A Yale University study shows that the States with the highest rates of marijuana use and vaping are not the ones with the highest rates of lung injury.
The lung damage that led to 68 deaths in the United States and one death in Belgium last year was not caused by the use of marijuana or electronic cigarettes, according to researchers at Yale University’s School of Public Health in the United States. In a study published in Addiction magazine, they estimate that the global relationship between the total number of cases of lung injury associated with the use of electronic cigarette products or vaping is not related to vaping and the use of cannabis.
On the contrary, in the States with the highest rates of marijuana use and vaping, the number of e-cigarettes, or vaping, product use-associated lung injury (EVALI) cases per capita has decreased.

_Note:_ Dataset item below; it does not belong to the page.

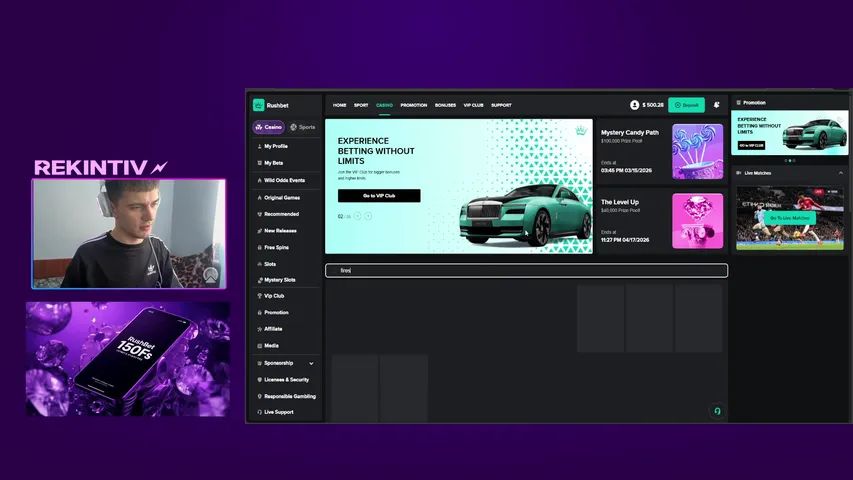Click the game search input field
This screenshot has width=853, height=480.
pos(526,270)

“If consumption of electronic cigarettes or marijuana per capita is driving this epidemic, the areas where these behaviors are most prevalent should have a higher prevalence of EVALI,” says Assistant Professor Abigail Friedman. This study reaches the opposite conclusion. “Alongside geographic clusters of high EVALI prevalence states, these findings are more consistent with locally available e-liquids or additives driving the EVALI outbreak than a widely used, nationally-available product.”
Vitamin E acetate in question
Last August, the Centers for Disease Control and Prevention (CDC) – the U.S. Department of Health and Human Services – began an investigation into lung injuries related to the use of THC E-liquids after finding 2,800 cases, 68 of which were fatal. Authorities eventually concluded that vitamin E acetate, an additive found in homemade THC E-liquids, was the cause of the lung damage.
This epidemic had then led federal authorities to pass several laws to restrict the sale of electronic cigarettes containing nicotine or ban flavorings, or even ban all sales of electronic cigarettes, as was the case in Massachusetts in late 2019.
For the authors of the study, the authorities were on the wrong track for reducing EVALI’s risks, since the danger came from e-liquids sourced informally.
In particular, they relied on data from the first five states to legalize marijuana for recreational use. Alaska, California, Colorado, Oregon, and the state of Washington all had less than one EVALI case per 100,000 residents aged 12-64. In contrast, none of the states with the highest prevalence of EVALI (Utah, North Dakota, Minnesota, Delaware, and Indiana) has approved the recreational use of marijuana.
The results of the study should lead states to consider the possible unintended consequences of their policies prohibiting the consumption of marijuana while allowing the consumption of THC-E liquids.